Start of Block
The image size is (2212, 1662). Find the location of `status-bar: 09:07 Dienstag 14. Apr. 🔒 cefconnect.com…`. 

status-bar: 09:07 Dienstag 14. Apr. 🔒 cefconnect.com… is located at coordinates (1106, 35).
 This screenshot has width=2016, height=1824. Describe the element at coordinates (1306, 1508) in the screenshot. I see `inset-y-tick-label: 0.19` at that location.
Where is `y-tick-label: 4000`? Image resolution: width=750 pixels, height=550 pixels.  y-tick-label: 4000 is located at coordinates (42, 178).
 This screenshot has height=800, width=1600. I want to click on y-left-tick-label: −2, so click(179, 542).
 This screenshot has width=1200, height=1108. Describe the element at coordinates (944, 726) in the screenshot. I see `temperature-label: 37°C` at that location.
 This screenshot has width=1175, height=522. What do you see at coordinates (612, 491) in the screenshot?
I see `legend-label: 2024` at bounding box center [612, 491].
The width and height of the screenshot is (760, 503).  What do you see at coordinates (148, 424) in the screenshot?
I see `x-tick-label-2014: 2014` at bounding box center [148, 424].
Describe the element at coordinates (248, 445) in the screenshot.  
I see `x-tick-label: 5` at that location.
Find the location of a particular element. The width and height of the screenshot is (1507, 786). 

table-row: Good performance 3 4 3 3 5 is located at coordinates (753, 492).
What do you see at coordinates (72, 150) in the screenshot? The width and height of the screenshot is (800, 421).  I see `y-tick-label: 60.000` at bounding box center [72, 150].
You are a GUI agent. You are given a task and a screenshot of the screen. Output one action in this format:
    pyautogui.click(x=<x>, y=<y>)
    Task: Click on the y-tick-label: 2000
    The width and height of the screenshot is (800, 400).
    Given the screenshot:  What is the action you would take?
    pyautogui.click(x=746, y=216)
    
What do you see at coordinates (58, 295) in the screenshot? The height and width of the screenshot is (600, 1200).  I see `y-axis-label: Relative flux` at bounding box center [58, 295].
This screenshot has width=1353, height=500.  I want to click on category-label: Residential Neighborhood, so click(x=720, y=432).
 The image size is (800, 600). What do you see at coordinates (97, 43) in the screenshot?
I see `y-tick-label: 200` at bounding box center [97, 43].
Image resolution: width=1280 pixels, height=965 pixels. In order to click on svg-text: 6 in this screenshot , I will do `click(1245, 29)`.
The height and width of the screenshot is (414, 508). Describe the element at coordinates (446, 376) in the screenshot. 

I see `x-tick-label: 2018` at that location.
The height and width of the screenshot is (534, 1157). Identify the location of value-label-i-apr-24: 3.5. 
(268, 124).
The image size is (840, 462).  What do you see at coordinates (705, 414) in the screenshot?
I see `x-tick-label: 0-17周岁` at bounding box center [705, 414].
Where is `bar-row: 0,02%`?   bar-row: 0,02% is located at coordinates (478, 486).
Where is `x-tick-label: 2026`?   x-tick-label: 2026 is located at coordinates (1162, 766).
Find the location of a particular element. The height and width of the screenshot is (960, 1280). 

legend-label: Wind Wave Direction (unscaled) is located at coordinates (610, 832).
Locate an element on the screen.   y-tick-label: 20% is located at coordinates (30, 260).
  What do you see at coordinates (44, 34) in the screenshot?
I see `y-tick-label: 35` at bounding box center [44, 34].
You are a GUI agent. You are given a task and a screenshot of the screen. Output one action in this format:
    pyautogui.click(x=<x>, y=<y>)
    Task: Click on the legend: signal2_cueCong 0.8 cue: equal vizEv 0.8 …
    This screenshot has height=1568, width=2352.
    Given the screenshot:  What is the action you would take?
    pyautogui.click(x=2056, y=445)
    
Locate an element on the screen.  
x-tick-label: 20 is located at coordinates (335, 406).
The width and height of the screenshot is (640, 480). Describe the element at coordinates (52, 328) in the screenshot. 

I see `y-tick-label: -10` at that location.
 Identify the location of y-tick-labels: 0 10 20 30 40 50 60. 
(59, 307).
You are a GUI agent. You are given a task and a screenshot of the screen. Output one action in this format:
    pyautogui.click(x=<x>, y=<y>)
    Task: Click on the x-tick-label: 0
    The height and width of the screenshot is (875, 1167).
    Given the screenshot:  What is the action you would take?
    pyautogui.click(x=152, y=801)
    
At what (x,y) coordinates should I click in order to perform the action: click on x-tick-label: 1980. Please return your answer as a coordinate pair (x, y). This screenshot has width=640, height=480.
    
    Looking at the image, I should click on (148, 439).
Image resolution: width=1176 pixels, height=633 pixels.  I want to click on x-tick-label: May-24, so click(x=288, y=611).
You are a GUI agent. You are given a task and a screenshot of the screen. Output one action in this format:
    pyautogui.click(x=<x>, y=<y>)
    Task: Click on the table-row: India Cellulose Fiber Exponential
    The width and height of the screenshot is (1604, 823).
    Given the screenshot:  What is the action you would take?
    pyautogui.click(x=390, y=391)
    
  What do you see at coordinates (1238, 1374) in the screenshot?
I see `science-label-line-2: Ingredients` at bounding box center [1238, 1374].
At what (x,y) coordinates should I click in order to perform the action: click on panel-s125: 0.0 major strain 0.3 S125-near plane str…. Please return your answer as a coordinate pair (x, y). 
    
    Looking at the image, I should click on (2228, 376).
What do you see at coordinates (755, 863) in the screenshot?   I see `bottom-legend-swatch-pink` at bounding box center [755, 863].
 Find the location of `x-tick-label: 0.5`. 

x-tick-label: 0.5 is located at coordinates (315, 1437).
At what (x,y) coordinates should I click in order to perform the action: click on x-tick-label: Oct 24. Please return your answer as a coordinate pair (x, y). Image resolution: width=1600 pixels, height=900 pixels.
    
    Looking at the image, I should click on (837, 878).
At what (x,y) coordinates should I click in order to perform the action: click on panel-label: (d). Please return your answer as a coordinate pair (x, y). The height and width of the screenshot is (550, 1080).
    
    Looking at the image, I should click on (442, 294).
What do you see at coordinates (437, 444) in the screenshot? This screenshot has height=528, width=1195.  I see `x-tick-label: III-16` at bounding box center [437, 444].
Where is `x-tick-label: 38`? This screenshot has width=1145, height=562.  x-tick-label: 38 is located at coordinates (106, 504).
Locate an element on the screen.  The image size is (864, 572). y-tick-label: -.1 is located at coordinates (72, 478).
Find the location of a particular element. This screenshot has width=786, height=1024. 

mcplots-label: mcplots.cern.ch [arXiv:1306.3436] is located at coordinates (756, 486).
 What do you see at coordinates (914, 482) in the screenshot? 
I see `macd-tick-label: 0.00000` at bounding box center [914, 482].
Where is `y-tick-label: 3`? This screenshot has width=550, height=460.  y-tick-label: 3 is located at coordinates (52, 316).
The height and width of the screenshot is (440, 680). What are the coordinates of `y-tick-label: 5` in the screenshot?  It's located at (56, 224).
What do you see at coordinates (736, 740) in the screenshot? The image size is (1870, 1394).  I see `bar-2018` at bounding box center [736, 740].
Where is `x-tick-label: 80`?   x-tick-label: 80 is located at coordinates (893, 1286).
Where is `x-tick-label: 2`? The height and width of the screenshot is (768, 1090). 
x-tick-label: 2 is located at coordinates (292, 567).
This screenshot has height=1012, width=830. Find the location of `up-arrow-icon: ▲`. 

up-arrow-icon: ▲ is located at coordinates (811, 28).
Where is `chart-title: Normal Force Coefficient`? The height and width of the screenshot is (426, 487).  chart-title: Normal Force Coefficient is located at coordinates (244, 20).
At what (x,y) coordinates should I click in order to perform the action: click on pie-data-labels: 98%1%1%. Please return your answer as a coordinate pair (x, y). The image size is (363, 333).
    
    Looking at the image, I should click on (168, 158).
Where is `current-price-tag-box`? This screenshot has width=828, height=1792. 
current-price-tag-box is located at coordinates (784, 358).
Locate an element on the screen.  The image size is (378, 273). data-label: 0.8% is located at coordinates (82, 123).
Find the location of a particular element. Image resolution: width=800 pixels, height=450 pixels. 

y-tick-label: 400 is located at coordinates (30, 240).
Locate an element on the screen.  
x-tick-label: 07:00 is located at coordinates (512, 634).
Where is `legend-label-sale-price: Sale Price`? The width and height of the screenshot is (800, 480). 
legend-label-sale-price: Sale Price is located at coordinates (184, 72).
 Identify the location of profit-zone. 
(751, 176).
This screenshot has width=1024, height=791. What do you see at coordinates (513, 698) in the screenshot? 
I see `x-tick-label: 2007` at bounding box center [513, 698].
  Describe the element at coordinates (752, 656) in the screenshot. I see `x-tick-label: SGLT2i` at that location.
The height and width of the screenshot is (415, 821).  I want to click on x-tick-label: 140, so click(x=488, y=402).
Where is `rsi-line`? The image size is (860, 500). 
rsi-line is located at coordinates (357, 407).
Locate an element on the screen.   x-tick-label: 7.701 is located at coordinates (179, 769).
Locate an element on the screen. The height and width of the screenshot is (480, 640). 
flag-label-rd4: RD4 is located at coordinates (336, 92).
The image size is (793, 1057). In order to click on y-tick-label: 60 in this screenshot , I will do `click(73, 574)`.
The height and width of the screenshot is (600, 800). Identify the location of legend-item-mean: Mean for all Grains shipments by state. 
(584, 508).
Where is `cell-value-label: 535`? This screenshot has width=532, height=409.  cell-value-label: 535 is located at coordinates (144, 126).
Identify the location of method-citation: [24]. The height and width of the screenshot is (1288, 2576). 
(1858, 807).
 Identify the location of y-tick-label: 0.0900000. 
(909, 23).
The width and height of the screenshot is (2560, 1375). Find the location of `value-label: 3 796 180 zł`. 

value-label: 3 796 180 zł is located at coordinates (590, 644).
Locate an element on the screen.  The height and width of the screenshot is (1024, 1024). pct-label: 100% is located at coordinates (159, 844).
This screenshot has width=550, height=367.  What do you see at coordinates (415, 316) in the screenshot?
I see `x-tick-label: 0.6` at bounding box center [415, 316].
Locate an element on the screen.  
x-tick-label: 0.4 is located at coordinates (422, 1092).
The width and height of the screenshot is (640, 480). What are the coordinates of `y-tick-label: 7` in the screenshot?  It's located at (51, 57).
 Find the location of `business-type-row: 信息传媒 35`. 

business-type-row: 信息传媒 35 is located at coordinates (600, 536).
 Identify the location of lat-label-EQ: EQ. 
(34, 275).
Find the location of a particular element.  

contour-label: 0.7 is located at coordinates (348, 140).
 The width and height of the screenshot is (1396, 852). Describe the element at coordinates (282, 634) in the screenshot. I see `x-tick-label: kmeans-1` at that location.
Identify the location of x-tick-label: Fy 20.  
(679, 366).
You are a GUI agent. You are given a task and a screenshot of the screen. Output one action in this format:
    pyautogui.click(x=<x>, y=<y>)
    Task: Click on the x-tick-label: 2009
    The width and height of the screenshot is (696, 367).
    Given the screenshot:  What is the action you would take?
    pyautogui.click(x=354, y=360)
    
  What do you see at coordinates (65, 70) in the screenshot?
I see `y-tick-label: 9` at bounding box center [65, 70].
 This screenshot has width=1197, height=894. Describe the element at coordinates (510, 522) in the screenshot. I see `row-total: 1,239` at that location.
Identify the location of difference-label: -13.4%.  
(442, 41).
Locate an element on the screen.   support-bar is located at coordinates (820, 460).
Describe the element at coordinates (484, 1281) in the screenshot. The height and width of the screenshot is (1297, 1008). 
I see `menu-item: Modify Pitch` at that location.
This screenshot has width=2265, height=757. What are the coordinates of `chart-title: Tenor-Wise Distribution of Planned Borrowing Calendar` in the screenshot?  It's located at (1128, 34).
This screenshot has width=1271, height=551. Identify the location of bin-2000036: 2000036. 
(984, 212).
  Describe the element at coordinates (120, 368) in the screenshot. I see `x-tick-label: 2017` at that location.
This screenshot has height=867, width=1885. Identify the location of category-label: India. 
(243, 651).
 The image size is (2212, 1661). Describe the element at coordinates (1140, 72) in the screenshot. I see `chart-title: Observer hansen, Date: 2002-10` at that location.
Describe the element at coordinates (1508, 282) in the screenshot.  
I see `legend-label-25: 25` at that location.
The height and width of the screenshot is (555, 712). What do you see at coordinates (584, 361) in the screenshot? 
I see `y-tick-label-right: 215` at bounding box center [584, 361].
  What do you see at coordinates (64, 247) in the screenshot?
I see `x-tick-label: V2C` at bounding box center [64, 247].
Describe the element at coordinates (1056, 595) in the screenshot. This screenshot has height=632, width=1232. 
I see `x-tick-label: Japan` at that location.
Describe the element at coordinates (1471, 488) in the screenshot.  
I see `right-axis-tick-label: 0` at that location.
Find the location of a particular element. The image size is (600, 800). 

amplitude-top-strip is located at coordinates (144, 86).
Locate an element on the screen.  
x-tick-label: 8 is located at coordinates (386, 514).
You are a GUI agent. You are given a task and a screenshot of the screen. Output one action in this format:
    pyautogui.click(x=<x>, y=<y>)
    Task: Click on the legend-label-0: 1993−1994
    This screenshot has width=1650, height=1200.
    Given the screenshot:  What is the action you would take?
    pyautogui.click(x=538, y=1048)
End of Block
# To do
Please revise the material from its first line through the line containing "pyautogui.click(x=746, y=216)", changing "GUI agent" to "screen assistant" and keeping everything else the same. Return only those revised lines.

# Exercise response
The image size is (2212, 1662). Find the location of `status-bar: 09:07 Dienstag 14. Apr. 🔒 cefconnect.com…`. 

status-bar: 09:07 Dienstag 14. Apr. 🔒 cefconnect.com… is located at coordinates (1106, 35).
 This screenshot has width=2016, height=1824. Describe the element at coordinates (1306, 1508) in the screenshot. I see `inset-y-tick-label: 0.19` at that location.
Where is `y-tick-label: 4000`? Image resolution: width=750 pixels, height=550 pixels.  y-tick-label: 4000 is located at coordinates (42, 178).
 This screenshot has height=800, width=1600. I want to click on y-left-tick-label: −2, so click(179, 542).
 This screenshot has width=1200, height=1108. Describe the element at coordinates (944, 726) in the screenshot. I see `temperature-label: 37°C` at that location.
 This screenshot has width=1175, height=522. What do you see at coordinates (612, 491) in the screenshot?
I see `legend-label: 2024` at bounding box center [612, 491].
The width and height of the screenshot is (760, 503).  What do you see at coordinates (148, 424) in the screenshot?
I see `x-tick-label-2014: 2014` at bounding box center [148, 424].
Describe the element at coordinates (248, 445) in the screenshot.  
I see `x-tick-label: 5` at that location.
Find the location of a particular element. The width and height of the screenshot is (1507, 786). 

table-row: Good performance 3 4 3 3 5 is located at coordinates (753, 492).
What do you see at coordinates (72, 150) in the screenshot? The width and height of the screenshot is (800, 421).  I see `y-tick-label: 60.000` at bounding box center [72, 150].
You are a screen assistant. You are given a task and a screenshot of the screen. Output one action in this format:
    pyautogui.click(x=<x>, y=<y>)
    Task: Click on the y-tick-label: 2000
    The width and height of the screenshot is (800, 400).
    Given the screenshot:  What is the action you would take?
    pyautogui.click(x=746, y=216)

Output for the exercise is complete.